DTM is fairly a simple way to represent the documents as a numeric structure. Representing text as a numerical structure is a common starting point for text mining and analytics such as search and ranking, creating taxonomies, categorization, document similarity, and text-based machine learning. If you want to compare two documents for similarity you will usually start with numeric representation of the documents. If you want to do machine learning magic on your documents you may start by creating a DTM representation on the documents and using data derived from the representation as features.
In the DTM, each row represents each observation of the original dataset. Each column is a token. sklearn package provides us with an easy function ‘CountVectorizer’ to achieve a DTM.
Specifically, a DTM will look like this:
We may call this a bag of words representation.
The document contains the sentences, while the term contains all the words that one appears in the sentences.
Take the above matrix as an example. For the first question, “What are amazing facts about your race?”, all the words that once appeared in this phrase are labeled as 1. In the second question“What are amazing facts about your country?”, the word “race” no longer exists, so we label “race” as 0 in this sentence.
Since both two sentences are classified as sincere, we label both of them as 0. Otherwise, we label insincere questions as 1.
In this way, we could create a Document-Text Matrix, helping us convert text input to numeric data that is much easier to proceed.
For now, what we need to do is to choose the appropriate models to parse the training dataset, apply the models on the test set, and see if the labels we assign to test sentences (either 0 or 1) correspond with actual results.
def dtm(self,stop_words=None,ngram_range=(1,3),
max_features=800000):
veczr = CountVectorizer(tokenizer=self.tokenize,
stop_words=stop_words,ngram_range=ngram_range,
max_features=max_features)
self.X_text = veczr.fit_transform(self.X_train)
self.val_text = veczr.transform(self.X_valid)
return self.X_text, self.val_text
TF-IDF
One of the problems of text mining using DTM is that some words with high occurrences but less importance might be allocated a higher weight, which is not what we want. For example, a corpus=[“I come to China to travel”,
“This is a car popular in China”, “I love to drink tea and Apple “,
“The work is to write some papers in science”]: for the first document, there are two ‘to’s and one ‘China’, one ‘travel’. However, we wouldn’t assume that the ‘to’ is more important than ‘China’ or ‘travel’.
Thus, we introduced Tf-idf to deal with that.

════

Set problem -
Answer these questions using the passage on document-term matrices:
1. In a DTM, what does each column represent?
2. Which sklearn function does the passage name for creating a DTM?
3. In the example corpus, how many times does "to" appear in the first document?

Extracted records
════

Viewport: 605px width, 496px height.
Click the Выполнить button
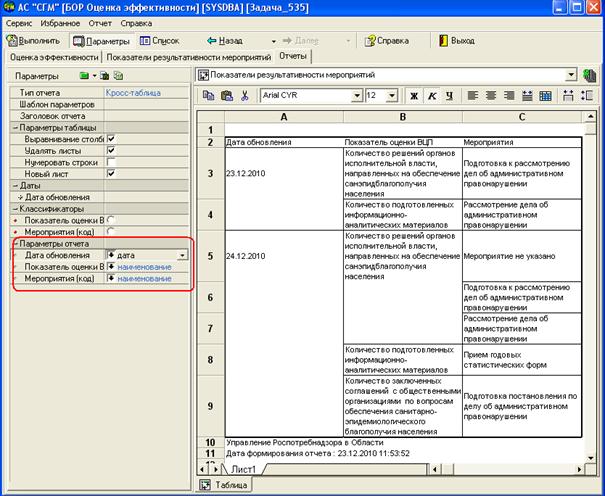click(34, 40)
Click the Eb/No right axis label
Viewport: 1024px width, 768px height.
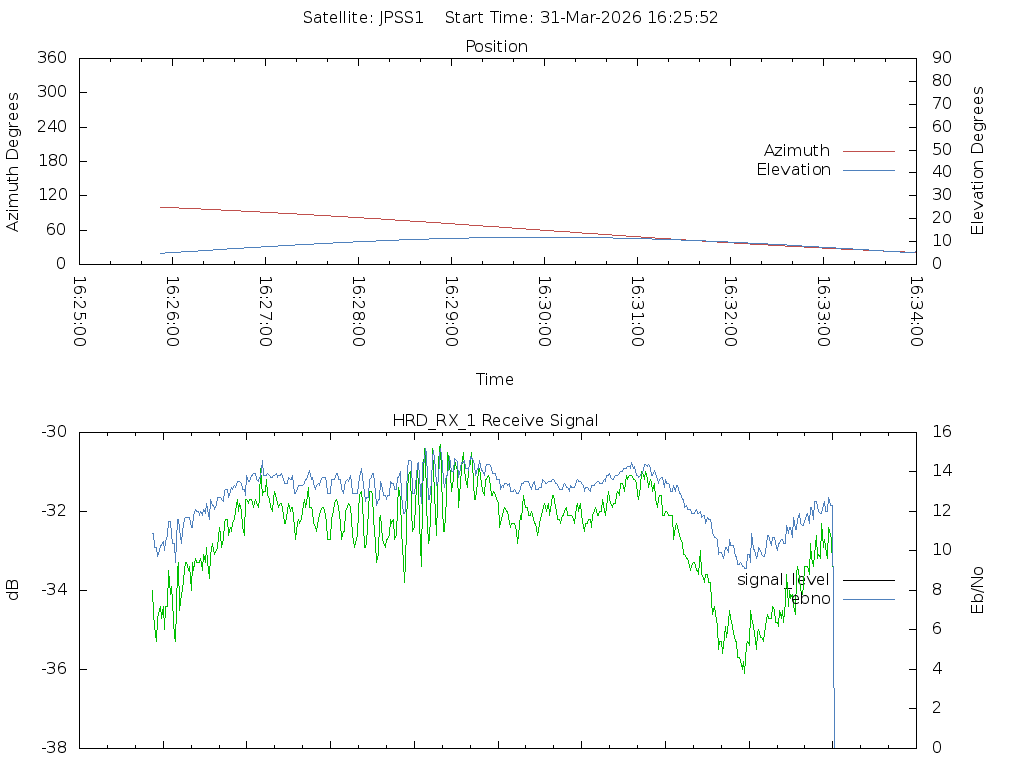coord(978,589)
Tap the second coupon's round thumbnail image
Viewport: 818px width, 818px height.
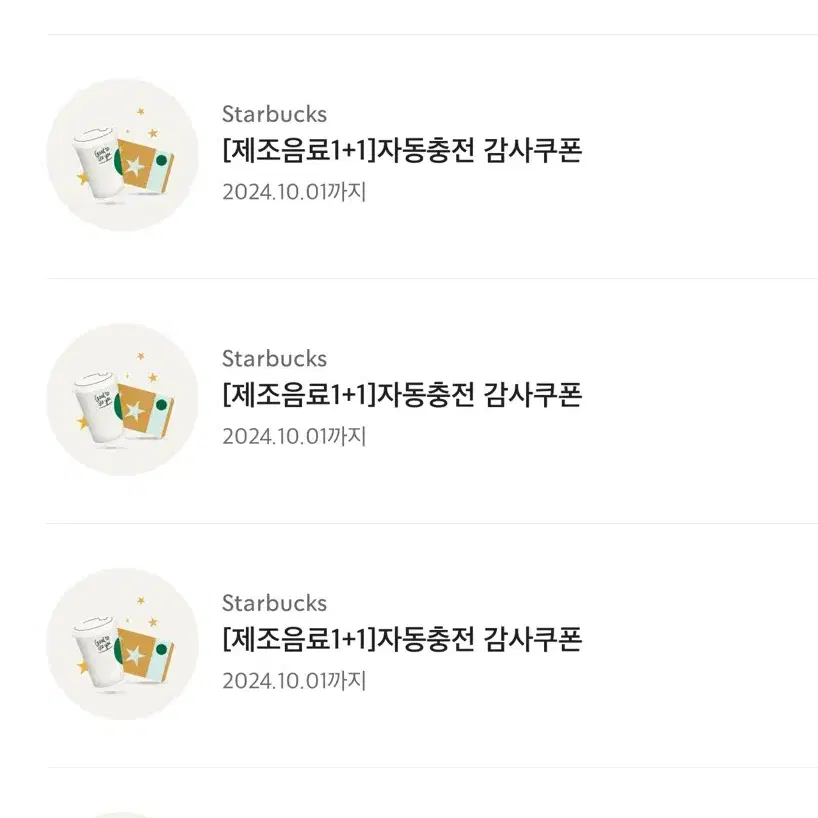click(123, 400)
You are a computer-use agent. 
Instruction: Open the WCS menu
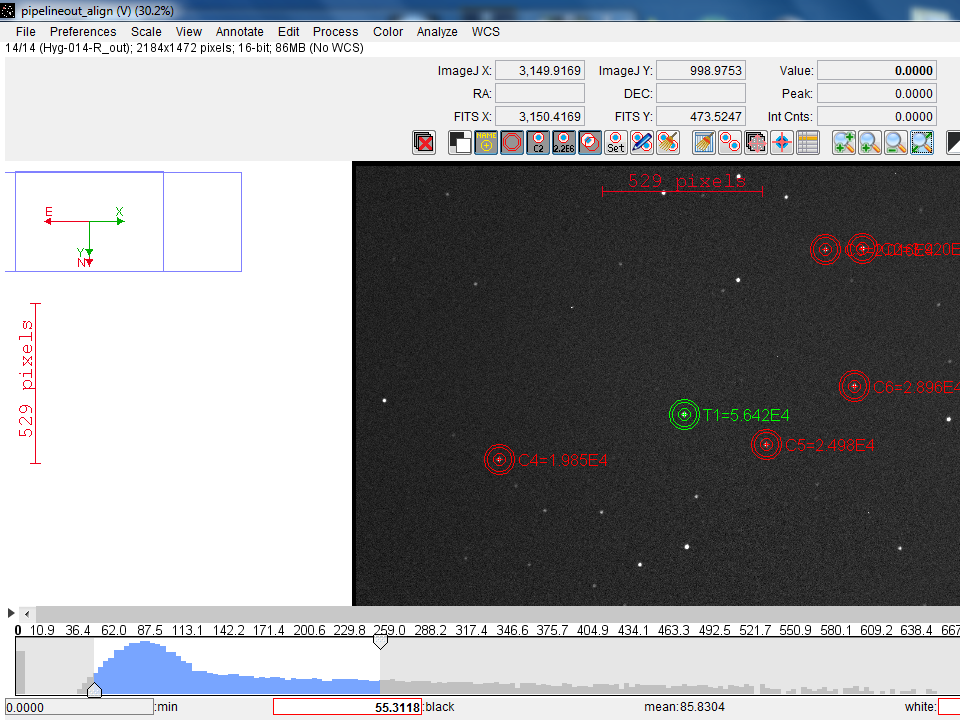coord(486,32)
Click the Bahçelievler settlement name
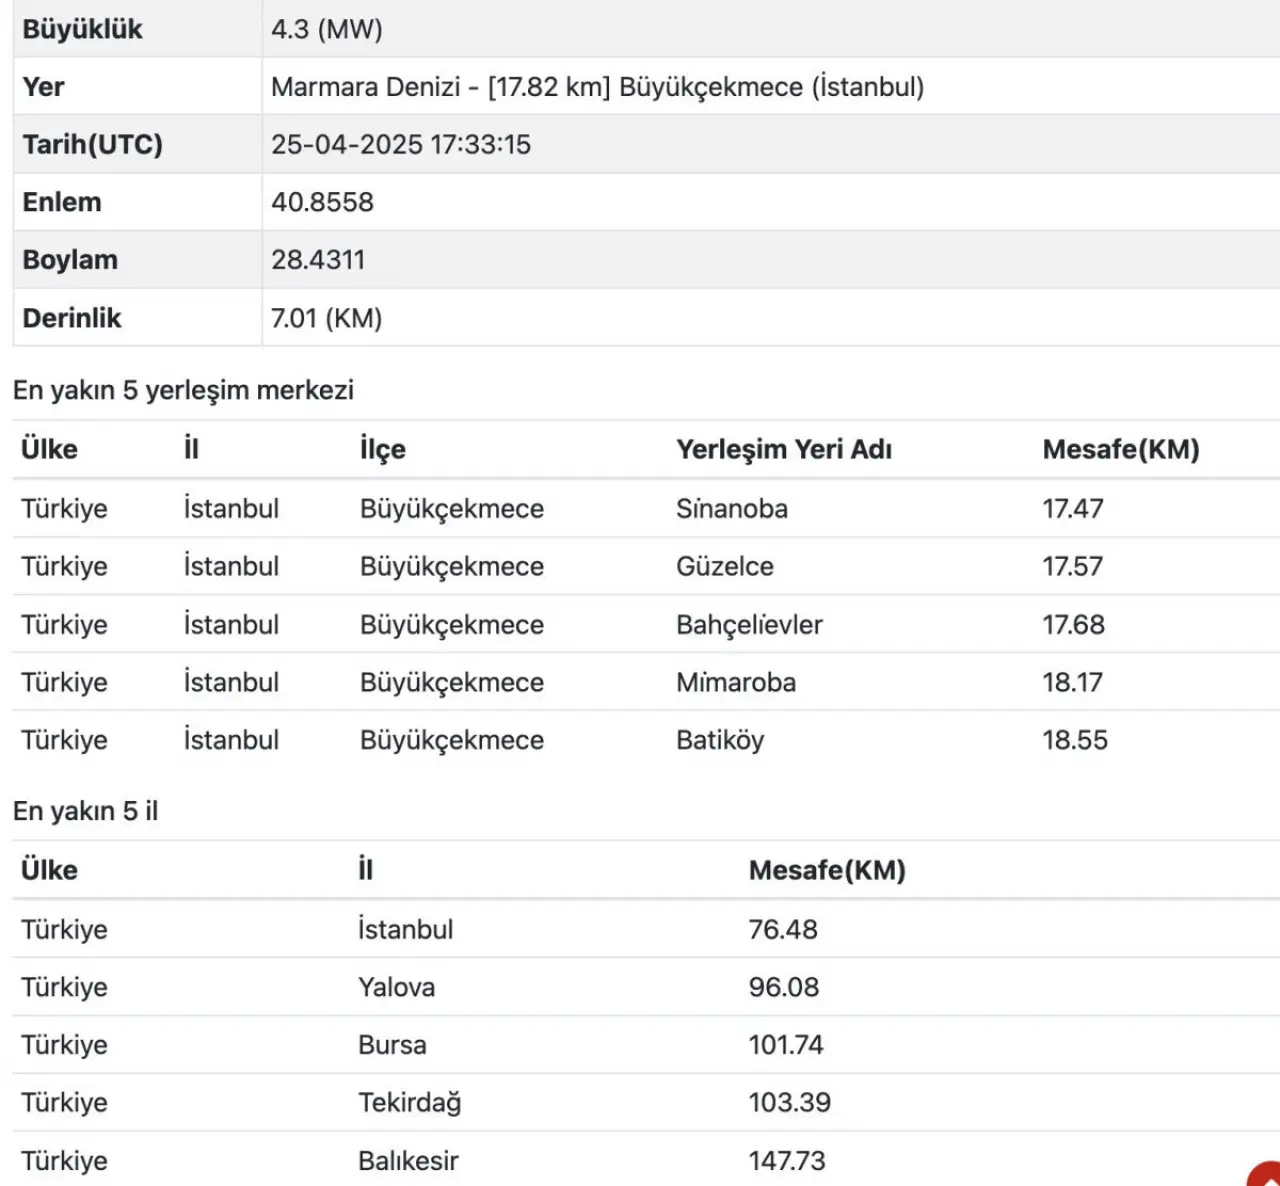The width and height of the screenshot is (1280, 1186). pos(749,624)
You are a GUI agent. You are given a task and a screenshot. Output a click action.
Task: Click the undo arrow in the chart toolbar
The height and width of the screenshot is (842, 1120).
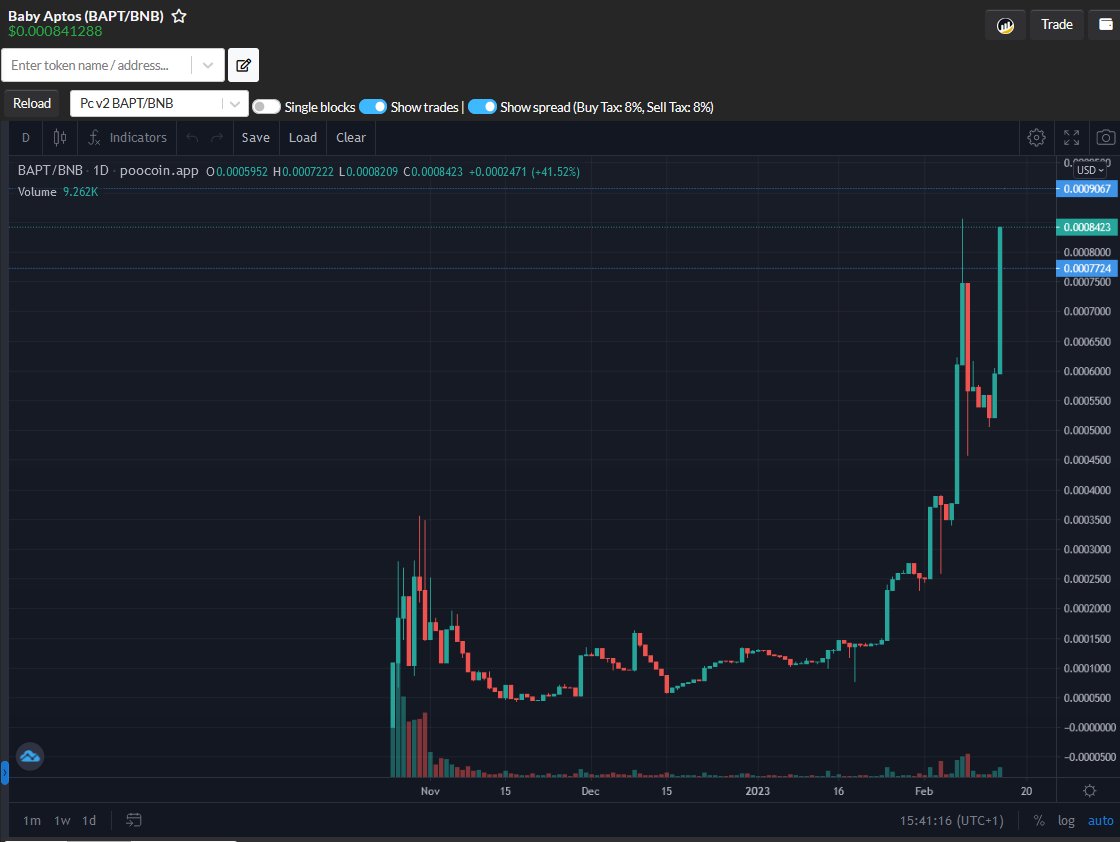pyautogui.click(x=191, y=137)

════

Worked solution -
1. A token.
2. CountVectorizer.
3. Two times.